Alors que nous explorons la capitale, l'automne est sur le point de se terminer. Pourtant, nous sommes contemplés par des journées ensoleillées, sans vent. Nous n'avons presque froid qu'après le coucher du soleil. La visite nous amène ainsi à une saison hivernale inattendue.
Cristina Kyureghyan et Vladimir nous emmènent dans des tavernes et restaurants traditionnels. Là, ils nous remplissent de spécialités gastronomiques irrésistibles puis nous présentent de nouveaux coins emblématiques de la capitale.
Une élégante cascade d'histoire
À une autre de ces occasions, nous nous sommes approchés de la Cascade d'Erevan, un immense escalier en calcaire au pied du Parque da Vitória. A l'entrée, le monument à Alexandre Tamanian – l'urbaniste de la capitale, auteur de plusieurs de ses édifices et places grandioses – montre l'architecte néoclassique examinant un plan.
On y trouve plusieurs sculptures en bronze gonflées par le caprice artistique du Colombien Fernando Botero : «Femme, fumer cigarette","Gatto"Et"Le Guerrero”. Couples d'amoureux, mères et grands-mères avec enfants passent l'après-midi au sein de ces personnages farfelus.
A proximité, la vue d'une Citroën 2 Chevaux noir et marron au pied d'élégants immeubles roses et d'arbres aux feuilles d'automne nous donne une impression parisienne.
En un coup d'œil, le passage de deux soldats en tenue de camouflage avec un style évident du bloc de l'Est nous ramène à la réalité post-soviétique de Cascade elle-même. Érigé, rincé à la bouche, de 1971 à 2009, à partir de 2000, il a été remis au magnat et collectionneur américano-arménien Gerard Cafesjian. Celui-ci, l'a renouvelé, l'a doté d'art, d'événements et de public.

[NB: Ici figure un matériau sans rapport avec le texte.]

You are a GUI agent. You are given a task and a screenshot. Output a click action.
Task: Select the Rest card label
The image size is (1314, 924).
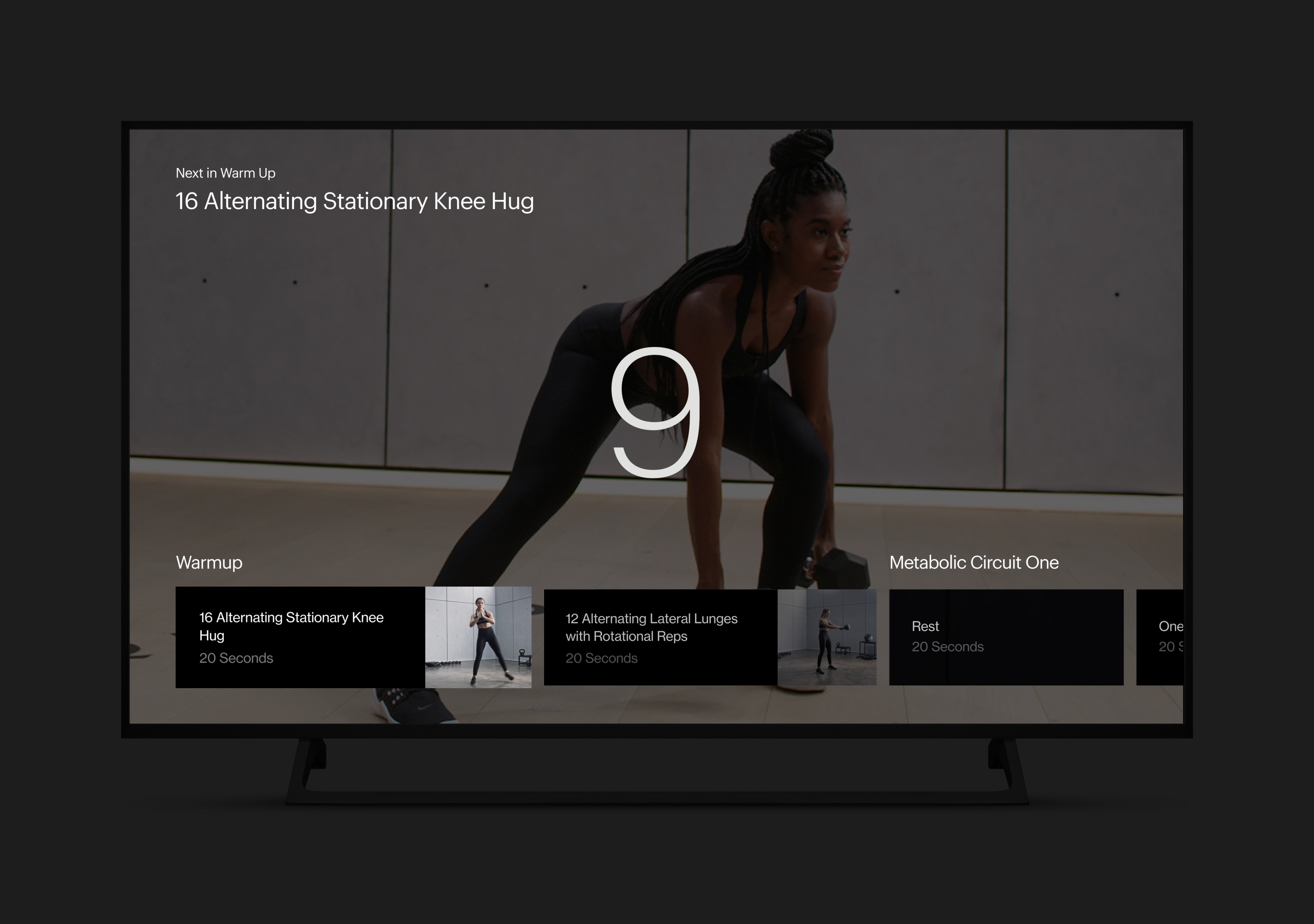pyautogui.click(x=925, y=626)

Nous vérifions dans le complexe. On croise un long escalator interrompu à chaque étage pour que le visiteur puisse admirer les œuvres d'art. Une partie d'entre eux apparaît à l'intérieur.
Une autre partie, dans les grandes cours extérieures, la plus haute, avec une meilleure vue sur Erevan et le mont Ararat. Mais jamais aussi dégagées que celles du monument du 50e anniversaire de l'Arménie soviétique ci-dessus, ou par l'imposante mère arménienne.
Entre Ouest et Est
96 ans se sont écoulés depuis que les bolcheviks ont annexé l'Arménie à l'URSS, comme ils l'ont fait la Géorgie voisine et l'ennemi. Azerbaidjan.
Aujourd'hui, officiellement maîtresse de son destin, l'Arménie est loin de s'affranchir du joug du Kremlin. L'inimitié historique avec les Azerbaidjan et Turquie l'oblige à s'appuyer sur la puissance militaire russe et à admettre que le Russie maintenir une base militaire près de la frontière avec le Turquie.
Mais la soumission au Gros ours va plus loin. Comme d'autres anciennes républiques soviétiques, l'Arménie est à la merci du pétrole et du gaz naturel sibériens et de la spéculation commerciale imposée par Moscou.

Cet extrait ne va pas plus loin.